You may not have heard of Matt Strawn but every Republican who is pondering a run for president in 2012 has him on their speed dial.

That's because Strawn, at the tender age of 35, has ascended to one of the most coveted perches in the political world: chairman of the Iowa Republican party.

In that role, Strawn will oversee the quadrennial courting process of Iowans by the various and sundry candidates who wake up in the morning, look in the mirror and see the next president of the United States.

Minnesota Gov. Tim Pawlenty will head to Iowa on Nov. 7 to headline a state party event at the Iowa State fairgrounds, the first of a cavalcade of candidates who will trek through the Hawkeye State trolling for support in advance of the state's expected first-in-the-nation caucuses in 2012.

"We welcome all national Republican figures in that rebuilding effort," said Strawn in an interview with the Fix as part our "Rising" series.

The rebuilding of the state party is what initially drew Strawn back to his native Iowa after spending a decade in Washington working for Reps. Saxby Chambliss (Ga.) and Mike Rogers (Mich.).

Strawn, whose family runs a farm in Benton, saw opportunity in a state where Republicans had lost the governorship, two House seats, control of the state legislature and the state at the presidential level in 2008 over the past two election cycles.

Strawn entered the race to be chairman in late 2008, facing off against five other candidates including a former Republican Secretary of State, the former speaker pro tempore of the Iowa Senate and the party's nominee against Sen.
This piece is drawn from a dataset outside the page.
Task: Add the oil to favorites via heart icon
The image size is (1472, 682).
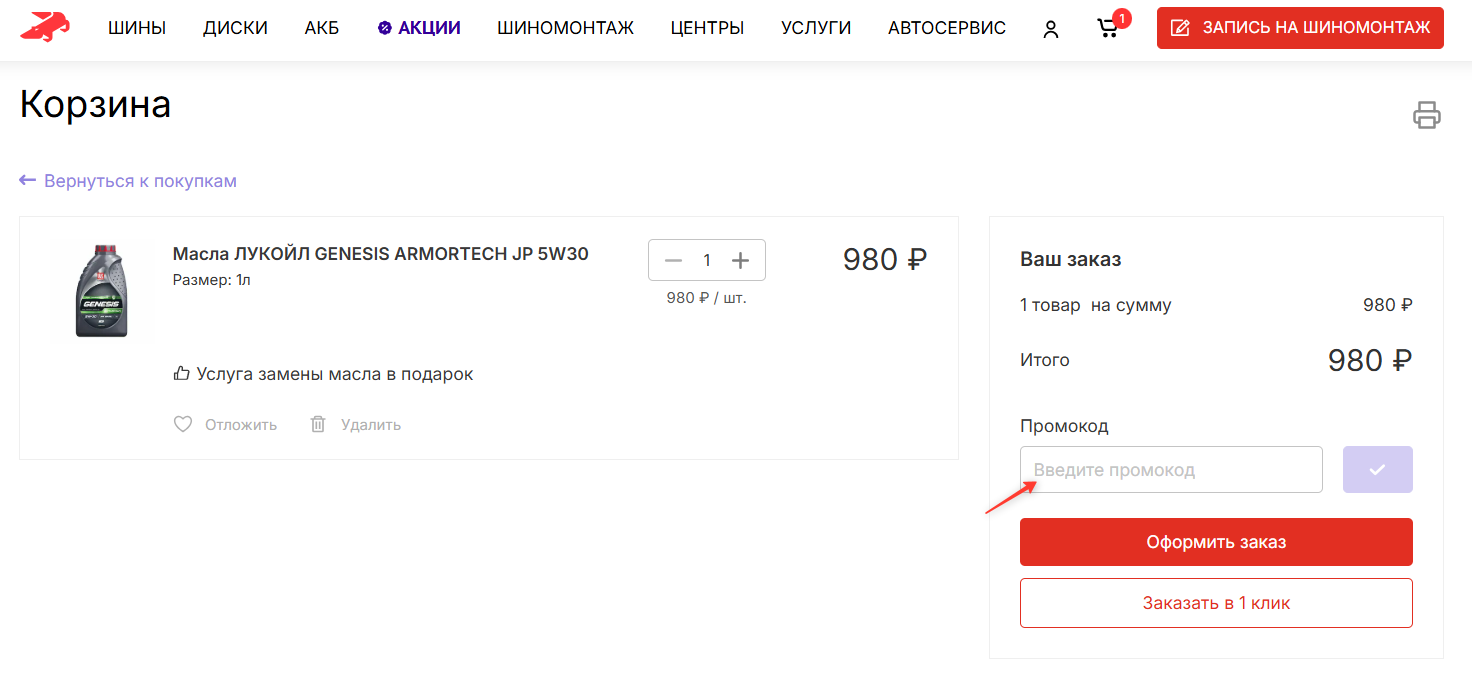Action: tap(183, 424)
Tom Harkin (D).

Highlighting his youth -- and the fact that he is a co-owner of the Arena Football League's Iowa Barnstormers -- Strawn broke with tradition and actually campaigned for the job with a "pizza and politics" tour of ten cities in the Hawkeye State.

He won -- convincing the 17(!) party leaders that his youth and energy were the right recipe to put the party back together.

Despite the ever-looming presence of 2012 on the state and the party, Strawn believes that the 2010 governor's race -- and downballot contests -- are the building blocks to the GOP's resurgence.

"My only goal is to elect a Republican governor and elect a Republican majority [in the state House and Senate]," insisted Strawn.

The decision by former four term Gov. Terry Branstad (R) to challenge Gov. Chet Culver (D) in 2010 gives Republicans a surprisingly strong chance to take back a key Midwestern governor's race next November.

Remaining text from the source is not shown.